Japan’s biggest box office hit of 2016, Your Name, finally made it to Salt Lake City and I had a chance to check it out.
This metaphysical fantasy romance tells the story of two Japanese high school students–Taki, a male student who lives in Tokyo, and Mitsuha, a female student who lives in a small town outside of Tokyo named Itomori. The two are peacefully living the lives and traditions of their respective cities and families until one fateful morning when they inexplicably switch places for a day (think Freaky Friday). This strange and unsettling spirit swapping keeps happening every few days. It’s novel but unnerving, because when they have traded places, their brains don’t remember what happened during their respective absences.
Ultimately, they learn to adapt to it by leaving each other messages and notes in their cell phones and even by writing on their bodies to communicate with each other. As their communication grows, so do their feelings for each other–even though the swapping makes it unclear if they will ever be able to meet face to face. Looming in the background of it all is a giant comet which in one way is bringing the couple together, but it is also a dangerous, fateful force that could separate them forever.

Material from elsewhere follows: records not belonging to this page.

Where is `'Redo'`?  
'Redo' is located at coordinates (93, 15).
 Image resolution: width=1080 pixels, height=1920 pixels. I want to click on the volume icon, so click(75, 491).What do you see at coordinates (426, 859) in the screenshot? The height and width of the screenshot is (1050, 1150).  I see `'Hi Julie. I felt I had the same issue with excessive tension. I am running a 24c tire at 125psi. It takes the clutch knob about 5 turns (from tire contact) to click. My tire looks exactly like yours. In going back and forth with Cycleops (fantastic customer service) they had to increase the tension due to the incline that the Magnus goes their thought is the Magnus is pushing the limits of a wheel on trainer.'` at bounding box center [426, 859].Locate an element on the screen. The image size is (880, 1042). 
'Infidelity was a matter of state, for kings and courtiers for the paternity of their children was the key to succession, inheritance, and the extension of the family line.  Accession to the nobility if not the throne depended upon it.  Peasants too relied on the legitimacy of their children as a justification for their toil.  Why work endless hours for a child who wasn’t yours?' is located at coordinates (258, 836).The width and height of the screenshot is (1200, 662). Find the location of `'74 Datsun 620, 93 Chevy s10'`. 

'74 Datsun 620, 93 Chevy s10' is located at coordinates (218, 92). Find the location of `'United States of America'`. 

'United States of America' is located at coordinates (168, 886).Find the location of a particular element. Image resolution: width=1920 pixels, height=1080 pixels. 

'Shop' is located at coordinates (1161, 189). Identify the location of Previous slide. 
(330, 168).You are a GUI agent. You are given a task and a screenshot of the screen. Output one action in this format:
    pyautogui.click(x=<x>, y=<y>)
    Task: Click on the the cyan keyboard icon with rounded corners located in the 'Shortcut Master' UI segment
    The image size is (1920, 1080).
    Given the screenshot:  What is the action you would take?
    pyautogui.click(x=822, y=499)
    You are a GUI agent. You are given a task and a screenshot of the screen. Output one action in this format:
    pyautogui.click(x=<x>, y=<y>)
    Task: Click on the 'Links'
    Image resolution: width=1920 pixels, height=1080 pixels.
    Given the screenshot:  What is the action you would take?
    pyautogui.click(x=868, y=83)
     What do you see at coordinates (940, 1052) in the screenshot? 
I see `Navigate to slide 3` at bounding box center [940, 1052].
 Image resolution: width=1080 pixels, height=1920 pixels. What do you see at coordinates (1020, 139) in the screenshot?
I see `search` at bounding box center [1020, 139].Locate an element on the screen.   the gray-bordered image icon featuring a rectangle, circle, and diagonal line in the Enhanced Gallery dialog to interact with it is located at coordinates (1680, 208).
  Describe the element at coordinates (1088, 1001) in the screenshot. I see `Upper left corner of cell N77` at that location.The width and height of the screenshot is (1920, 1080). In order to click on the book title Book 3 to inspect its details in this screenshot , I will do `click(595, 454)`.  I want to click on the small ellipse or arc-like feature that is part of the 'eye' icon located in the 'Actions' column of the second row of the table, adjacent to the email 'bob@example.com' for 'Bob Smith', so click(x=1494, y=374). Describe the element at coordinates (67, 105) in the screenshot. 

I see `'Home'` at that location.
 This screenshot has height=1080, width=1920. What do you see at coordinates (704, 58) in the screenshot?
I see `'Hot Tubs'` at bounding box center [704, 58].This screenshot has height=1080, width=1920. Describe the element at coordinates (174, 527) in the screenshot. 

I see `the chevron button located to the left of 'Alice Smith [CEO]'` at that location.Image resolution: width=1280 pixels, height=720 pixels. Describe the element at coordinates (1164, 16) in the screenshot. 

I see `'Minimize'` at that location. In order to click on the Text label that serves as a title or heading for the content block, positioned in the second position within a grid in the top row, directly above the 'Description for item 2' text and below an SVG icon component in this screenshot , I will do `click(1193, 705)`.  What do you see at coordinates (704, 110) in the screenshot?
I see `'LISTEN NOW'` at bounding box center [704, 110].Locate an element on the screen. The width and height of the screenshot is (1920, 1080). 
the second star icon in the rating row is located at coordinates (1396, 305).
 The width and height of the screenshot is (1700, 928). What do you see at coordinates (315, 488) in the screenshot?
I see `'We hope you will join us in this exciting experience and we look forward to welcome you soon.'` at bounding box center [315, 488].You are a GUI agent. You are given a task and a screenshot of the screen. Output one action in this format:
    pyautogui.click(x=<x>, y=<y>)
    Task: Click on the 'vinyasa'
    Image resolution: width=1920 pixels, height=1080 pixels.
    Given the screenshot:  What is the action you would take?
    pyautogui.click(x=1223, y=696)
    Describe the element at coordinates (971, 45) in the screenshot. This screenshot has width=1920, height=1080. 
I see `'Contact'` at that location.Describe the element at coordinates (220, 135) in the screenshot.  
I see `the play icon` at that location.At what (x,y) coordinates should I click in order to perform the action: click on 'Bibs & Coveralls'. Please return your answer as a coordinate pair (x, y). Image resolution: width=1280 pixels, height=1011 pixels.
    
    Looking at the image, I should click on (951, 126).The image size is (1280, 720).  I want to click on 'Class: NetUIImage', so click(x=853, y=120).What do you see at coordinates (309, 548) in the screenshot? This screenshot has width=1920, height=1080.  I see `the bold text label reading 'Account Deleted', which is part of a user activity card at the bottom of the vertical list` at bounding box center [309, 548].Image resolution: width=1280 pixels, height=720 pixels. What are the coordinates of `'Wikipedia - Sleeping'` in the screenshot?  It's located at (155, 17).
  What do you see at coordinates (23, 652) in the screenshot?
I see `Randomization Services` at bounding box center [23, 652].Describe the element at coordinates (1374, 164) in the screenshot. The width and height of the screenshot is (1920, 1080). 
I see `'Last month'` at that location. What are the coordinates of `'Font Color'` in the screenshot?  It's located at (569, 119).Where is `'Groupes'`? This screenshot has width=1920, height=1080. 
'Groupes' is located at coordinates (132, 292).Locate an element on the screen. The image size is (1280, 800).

The story is far fetched, yet it works, mostly due to the incredible visual treats that are on every frame of the film. Director and self-taught animator Makoto Shinkai and team have created an animated Japan that is based in realism but enhanced with a distinctive, impressionistic beauty. I loved both the animation of the metropolis of Tokyo and the country living of Itomori. And some of my favorite visuals were those of the night sky with the comet and stars swirling stunningly overhead.At certain points of the film, I wondered if I was watching an anime version of James Cameron’s Titanic, another romance set amidst a fateful occurence, but the soaring visuals and satisfying conclusions made me abandon the comparison. Your Name is a crazy fantasy that provided a very satisfying film going experience for this animation fan and hopeless romantic.
I highly recommend seeing this film on the big screen. Make sure to check out the Your Name website for the film’s current U.S. release schedule. In my market, two versions were playing–one in Japanese with English subtitles and the other with an English dub. I saw the Japanese version with English subtitles and loved it.